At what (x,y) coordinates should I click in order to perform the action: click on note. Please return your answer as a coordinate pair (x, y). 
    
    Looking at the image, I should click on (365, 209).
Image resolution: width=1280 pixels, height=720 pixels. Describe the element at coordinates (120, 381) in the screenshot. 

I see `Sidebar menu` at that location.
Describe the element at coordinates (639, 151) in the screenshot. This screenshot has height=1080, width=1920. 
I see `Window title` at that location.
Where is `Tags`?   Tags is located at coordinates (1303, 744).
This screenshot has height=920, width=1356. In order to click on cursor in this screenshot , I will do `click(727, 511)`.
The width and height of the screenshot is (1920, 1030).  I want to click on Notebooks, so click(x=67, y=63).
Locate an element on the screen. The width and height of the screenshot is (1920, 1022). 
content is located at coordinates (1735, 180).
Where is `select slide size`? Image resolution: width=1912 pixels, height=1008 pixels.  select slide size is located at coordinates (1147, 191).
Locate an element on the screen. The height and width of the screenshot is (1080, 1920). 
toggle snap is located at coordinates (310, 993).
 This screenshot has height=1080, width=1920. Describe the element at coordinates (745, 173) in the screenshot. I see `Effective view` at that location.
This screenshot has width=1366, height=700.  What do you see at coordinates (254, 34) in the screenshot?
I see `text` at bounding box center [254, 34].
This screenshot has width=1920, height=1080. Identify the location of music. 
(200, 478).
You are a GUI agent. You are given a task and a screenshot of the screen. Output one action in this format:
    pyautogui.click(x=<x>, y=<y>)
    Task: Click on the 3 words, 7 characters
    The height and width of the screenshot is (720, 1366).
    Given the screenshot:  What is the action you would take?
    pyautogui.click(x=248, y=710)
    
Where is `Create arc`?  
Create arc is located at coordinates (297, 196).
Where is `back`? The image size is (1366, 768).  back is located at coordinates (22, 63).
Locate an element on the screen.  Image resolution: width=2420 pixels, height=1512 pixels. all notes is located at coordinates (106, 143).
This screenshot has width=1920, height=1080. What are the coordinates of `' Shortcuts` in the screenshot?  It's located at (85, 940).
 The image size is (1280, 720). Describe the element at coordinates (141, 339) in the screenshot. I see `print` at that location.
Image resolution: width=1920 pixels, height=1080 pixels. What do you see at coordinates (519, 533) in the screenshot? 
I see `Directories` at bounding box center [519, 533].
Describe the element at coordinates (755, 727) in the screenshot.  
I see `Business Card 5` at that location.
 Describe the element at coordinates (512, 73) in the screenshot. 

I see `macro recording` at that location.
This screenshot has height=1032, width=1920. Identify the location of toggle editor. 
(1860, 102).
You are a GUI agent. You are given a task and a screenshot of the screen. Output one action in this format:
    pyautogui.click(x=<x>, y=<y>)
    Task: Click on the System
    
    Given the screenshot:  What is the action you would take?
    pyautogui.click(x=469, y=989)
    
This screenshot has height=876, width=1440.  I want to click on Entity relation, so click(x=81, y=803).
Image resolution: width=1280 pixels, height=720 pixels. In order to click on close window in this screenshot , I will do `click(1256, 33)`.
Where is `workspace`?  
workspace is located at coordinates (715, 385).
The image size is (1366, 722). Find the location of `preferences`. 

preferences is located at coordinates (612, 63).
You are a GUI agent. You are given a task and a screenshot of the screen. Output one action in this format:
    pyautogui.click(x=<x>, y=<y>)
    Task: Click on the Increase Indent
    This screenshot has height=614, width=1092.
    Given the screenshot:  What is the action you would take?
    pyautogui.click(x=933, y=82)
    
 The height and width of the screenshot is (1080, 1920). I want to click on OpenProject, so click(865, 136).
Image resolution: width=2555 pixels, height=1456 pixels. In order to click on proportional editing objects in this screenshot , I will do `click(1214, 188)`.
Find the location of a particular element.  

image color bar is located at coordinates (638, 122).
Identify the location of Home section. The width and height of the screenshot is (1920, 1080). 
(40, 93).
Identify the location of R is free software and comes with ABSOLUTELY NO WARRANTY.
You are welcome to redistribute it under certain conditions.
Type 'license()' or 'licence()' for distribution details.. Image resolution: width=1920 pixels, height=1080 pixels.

-- -- --

Copy the entries from the line holding "coordinates (22, 63)." through the line holding "The image size is (1280, 720).", inclusive, but switch "Locate an element on the screen" to "Find an element on the screen". Keep everything else the same.

● Result for this task:
Where is `back`? The image size is (1366, 768).  back is located at coordinates (22, 63).
Find an element on the screen.  Image resolution: width=2420 pixels, height=1512 pixels. all notes is located at coordinates (106, 143).
This screenshot has width=1920, height=1080. What are the coordinates of `' Shortcuts` in the screenshot?  It's located at (85, 940).
 The image size is (1280, 720). Describe the element at coordinates (141, 339) in the screenshot. I see `print` at that location.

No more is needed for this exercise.